Hey, I know it's been awhile since I rapped at ya. I've just been busy getting into all kinds of non-shenanigans. Work has been full tilt this week and since I just got back, there was a lot of catching up to do. This sunday Beijing Ultimate Summer League (BUSL) officially started. I'm captaining one of the four teams along with Happy Rat. You may remember him from the China Open post. He's the Kazak dude being tossed in the air after victory in the finals. Our shirt color is blue and our team name is "Go Blue Yourself", which is definitely a nod to Arrested Development. It's funny even if you haven't seen the show. Tobias painted himself blue to try out for the Blue Man Group and tells his family "I just blue myself" to get the role. Comedy gold.
It's been raining for a few days now and it only just let up today, Wednesday. Tuesday night was one of the most enjoyable games of Ultimate in a while. Steady downpour the whole evening and 25 people out to mark the occasion. We were sopping wet and it was spectacular. For obvious reasons, I have no pictures of the event.
Today I took a few pictures of the hotel employee housing. These three buildings are the barracks behind the hotel, sheltered from street view by a 10 foot wall. The whole compound probably has 70 rooms, but I suggest very few have the luxury of a private room. They likely put 2 or 3 in each small room. These pictures are taken from a window on the 7th floor.
This is all very interesting to me. From what I can see, which is limited to the 7th floor staff, the lobby, the "guards" standing at attention outside, the restaurant (one of 2), and the management, there are 50 people working here. In all seriousness, there are probably closer to 200. There is so much staff here that people are mostly just standing around. Which means I get extra attention when I come around. If this hotel were in the states, it would be run by no more than 40 total employees, and only 15 at a time (including housekeeping). Again, China definitely keeps it's people employed. I wouldn't be surprised if every person in those barracks knows who I am. I haven't seen another foreigner in this place ever, and I've been here for almost 2 months.
Tonight I went to my favorite little local place and had another killer and cheap dinner. The place was packed this time and I got one of the last tables in the house. I flaunted my honed restaurant Chinese and got my meal, pictured below. A big plate of Chicken and Zucchini in a brown sauce, a bowl of rice, two cornbread patties, and a 22oz bottle of beer. This one cost 19 kuai, which is about $2.75. It would have been plenty for 2 people, as I finished about half of it and was stuffed.

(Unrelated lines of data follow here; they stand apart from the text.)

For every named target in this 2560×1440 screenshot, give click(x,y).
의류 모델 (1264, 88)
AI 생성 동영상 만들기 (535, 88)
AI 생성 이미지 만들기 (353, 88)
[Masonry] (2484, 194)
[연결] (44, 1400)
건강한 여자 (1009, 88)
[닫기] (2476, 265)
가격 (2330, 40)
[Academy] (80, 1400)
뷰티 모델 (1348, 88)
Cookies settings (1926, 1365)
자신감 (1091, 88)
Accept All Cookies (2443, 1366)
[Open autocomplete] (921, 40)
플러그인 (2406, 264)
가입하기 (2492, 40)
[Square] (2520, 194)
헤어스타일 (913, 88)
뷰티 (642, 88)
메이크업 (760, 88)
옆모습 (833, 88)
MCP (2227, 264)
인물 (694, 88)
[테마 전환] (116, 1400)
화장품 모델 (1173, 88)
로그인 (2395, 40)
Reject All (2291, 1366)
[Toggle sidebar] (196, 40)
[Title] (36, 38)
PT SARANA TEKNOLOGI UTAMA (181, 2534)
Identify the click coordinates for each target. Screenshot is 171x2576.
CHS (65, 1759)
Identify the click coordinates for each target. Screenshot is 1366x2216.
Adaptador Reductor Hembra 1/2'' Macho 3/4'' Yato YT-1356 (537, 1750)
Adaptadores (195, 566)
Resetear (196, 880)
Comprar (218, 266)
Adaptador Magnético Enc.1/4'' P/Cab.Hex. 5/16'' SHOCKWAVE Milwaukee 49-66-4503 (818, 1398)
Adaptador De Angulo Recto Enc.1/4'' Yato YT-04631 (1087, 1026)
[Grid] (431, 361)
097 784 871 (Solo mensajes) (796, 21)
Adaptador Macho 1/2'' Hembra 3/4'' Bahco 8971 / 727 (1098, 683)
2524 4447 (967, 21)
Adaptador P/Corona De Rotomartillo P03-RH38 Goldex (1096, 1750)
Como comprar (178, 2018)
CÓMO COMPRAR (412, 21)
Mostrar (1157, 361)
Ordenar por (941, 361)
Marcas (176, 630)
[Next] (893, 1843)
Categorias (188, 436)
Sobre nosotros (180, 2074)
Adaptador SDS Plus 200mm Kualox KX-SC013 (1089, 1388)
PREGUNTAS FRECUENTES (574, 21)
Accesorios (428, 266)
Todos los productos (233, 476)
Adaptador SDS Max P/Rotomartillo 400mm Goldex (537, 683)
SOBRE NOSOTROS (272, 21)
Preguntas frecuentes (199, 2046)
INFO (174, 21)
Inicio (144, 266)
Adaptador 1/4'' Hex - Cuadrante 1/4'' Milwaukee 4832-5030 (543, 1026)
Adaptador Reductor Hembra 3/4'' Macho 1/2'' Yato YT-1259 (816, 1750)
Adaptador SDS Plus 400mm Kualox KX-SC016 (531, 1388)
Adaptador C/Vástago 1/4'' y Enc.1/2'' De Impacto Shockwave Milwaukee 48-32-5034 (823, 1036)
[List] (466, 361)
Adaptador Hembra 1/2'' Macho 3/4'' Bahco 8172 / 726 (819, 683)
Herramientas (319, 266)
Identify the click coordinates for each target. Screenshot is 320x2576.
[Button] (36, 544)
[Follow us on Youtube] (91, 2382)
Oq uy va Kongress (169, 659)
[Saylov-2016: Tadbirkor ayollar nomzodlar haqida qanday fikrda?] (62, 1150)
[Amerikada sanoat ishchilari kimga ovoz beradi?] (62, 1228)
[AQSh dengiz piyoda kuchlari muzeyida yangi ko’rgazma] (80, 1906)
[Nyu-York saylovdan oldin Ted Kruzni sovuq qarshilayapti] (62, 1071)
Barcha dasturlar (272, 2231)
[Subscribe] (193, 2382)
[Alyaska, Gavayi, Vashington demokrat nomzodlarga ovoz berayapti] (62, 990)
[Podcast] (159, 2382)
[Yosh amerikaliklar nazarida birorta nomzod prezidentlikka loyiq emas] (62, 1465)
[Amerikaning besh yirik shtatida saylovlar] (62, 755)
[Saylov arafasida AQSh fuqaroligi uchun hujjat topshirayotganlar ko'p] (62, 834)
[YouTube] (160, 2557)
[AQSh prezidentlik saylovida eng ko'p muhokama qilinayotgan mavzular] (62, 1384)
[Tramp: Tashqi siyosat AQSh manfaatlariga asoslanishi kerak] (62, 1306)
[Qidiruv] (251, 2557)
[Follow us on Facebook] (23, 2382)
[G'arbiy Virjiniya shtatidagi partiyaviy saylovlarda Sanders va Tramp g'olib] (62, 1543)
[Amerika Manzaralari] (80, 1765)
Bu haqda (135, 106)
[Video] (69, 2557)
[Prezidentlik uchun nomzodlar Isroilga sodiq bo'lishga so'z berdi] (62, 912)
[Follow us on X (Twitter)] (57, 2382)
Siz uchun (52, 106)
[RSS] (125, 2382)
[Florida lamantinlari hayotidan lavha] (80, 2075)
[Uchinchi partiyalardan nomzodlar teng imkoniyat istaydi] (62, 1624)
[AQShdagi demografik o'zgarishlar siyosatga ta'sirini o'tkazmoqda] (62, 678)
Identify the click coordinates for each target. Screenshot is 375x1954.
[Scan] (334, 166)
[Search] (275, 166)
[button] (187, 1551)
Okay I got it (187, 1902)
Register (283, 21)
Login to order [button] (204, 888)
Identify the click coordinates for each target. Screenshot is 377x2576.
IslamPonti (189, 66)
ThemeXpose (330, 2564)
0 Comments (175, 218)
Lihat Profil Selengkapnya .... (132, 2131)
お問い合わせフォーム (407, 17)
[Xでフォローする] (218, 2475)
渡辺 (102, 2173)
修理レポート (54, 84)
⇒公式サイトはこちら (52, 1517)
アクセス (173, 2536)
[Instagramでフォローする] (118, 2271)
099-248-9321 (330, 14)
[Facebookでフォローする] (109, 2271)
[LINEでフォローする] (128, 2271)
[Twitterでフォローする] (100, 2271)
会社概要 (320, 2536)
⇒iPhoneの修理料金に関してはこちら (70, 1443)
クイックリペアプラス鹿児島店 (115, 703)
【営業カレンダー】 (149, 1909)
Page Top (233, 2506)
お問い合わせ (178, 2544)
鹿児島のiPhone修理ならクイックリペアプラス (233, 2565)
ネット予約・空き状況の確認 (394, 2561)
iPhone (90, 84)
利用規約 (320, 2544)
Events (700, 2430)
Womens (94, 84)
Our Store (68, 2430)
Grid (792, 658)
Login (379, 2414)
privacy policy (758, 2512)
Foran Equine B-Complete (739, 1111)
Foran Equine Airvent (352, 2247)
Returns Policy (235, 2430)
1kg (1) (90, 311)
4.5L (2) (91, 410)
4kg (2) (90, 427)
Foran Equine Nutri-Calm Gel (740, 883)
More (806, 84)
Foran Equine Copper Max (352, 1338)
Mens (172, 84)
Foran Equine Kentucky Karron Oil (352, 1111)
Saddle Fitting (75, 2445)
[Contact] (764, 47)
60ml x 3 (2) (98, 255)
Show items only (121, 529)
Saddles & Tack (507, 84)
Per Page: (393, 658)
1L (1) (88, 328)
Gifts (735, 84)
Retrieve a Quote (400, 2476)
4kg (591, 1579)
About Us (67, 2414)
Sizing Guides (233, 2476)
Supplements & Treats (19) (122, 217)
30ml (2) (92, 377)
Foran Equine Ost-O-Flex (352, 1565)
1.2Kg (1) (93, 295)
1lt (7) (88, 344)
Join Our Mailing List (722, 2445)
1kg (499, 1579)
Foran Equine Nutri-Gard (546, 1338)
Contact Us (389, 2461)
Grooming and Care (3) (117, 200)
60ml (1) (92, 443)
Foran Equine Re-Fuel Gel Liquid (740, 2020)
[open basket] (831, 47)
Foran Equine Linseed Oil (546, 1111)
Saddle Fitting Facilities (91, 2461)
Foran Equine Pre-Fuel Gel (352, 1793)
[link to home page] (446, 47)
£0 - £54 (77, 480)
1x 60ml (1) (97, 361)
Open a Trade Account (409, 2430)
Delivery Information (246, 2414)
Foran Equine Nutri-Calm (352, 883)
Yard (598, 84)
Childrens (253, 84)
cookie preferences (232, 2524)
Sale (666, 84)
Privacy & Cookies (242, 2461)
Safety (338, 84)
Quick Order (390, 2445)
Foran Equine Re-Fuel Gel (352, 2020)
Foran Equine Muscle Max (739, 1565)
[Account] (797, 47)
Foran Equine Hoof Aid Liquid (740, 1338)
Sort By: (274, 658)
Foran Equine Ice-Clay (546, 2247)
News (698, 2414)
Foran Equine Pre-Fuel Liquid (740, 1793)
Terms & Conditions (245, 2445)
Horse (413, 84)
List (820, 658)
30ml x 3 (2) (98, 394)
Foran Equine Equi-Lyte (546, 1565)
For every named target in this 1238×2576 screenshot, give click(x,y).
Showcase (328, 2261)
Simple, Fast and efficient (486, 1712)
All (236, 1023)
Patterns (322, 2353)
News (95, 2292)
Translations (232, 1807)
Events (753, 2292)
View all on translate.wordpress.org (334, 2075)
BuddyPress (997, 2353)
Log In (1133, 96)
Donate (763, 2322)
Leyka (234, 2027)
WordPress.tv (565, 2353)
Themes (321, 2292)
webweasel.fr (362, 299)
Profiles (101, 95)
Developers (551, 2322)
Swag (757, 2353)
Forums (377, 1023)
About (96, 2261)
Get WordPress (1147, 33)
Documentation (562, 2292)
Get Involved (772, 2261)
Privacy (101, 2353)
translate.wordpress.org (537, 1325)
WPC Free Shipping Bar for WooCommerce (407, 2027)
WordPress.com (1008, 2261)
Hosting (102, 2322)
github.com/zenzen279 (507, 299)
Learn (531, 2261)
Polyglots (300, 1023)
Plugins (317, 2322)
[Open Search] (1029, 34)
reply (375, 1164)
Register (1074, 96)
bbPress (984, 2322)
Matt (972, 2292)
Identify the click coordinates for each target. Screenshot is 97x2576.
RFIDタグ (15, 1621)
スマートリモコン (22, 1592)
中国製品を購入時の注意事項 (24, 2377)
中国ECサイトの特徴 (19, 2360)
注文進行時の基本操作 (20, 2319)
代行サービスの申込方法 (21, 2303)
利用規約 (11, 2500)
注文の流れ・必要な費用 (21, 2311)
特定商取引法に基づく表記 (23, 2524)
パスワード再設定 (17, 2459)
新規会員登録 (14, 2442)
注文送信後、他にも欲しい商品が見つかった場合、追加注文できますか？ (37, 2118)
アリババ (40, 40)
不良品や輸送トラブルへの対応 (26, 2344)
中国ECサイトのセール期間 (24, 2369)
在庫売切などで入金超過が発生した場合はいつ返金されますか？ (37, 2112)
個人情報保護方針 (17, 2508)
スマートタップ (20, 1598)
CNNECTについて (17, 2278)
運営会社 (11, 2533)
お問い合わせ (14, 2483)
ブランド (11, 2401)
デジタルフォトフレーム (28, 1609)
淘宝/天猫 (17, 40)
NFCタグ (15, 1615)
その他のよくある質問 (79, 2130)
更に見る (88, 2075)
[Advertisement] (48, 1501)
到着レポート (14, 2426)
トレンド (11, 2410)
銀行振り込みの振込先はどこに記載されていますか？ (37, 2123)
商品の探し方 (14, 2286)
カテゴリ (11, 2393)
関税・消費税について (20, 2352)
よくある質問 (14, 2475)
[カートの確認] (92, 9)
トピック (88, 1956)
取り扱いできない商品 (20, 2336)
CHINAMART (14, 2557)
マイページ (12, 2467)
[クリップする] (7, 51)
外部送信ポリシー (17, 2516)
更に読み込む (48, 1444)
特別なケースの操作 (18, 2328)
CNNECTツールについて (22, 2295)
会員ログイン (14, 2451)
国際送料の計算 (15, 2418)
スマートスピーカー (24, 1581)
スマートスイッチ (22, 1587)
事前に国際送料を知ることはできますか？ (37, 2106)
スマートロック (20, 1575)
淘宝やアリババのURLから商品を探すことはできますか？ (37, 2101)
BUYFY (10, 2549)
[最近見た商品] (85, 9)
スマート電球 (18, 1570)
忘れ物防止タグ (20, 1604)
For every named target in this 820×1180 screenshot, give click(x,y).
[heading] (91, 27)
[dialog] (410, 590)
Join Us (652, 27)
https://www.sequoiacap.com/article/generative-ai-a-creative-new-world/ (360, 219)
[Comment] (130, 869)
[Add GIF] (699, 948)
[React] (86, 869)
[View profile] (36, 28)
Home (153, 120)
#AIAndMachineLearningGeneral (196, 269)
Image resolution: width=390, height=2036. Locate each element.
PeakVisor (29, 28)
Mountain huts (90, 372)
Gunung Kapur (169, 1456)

Then the waiter came up and babbled something to me. I caught a few words but had to ask him to repeat slowly. I have a hard time hearing english in a loud room, so chinese requires considerable effort. "Can these three men back here share this table with you?" Sure. Why not. I was just chilling with a book and feeling all proud that I hadn't drawn too much attention to myself yet. Normally I can bring this place to a hush just by walking in. Anyway, these guys were cool, and they let me be for a while. They bought me another beer to thank me. They probably assumed I didn't speak Chinese so they didn't try. Until I spoke Chinese. The next 20 minutes were spent asking and answering the following questions:
- Where are you from? (That was a warm up)
- How long have you been here? (Also pretty standard)
- Are you full already?
- Do you eat this kind of food in America?
- How much would this meal cost in America?
Yeah, good times. That last one was particularly tricky. They took turns repeating the question. They always spoke the part I already understood slowly, and then blazed through the tricky part. And then I would stare. And they would repeat. And I would repeat. And they'd say yes! good! yes! Your Chinese is so good!
And I'd have no idea what i just said.And that's how you learn Chinese!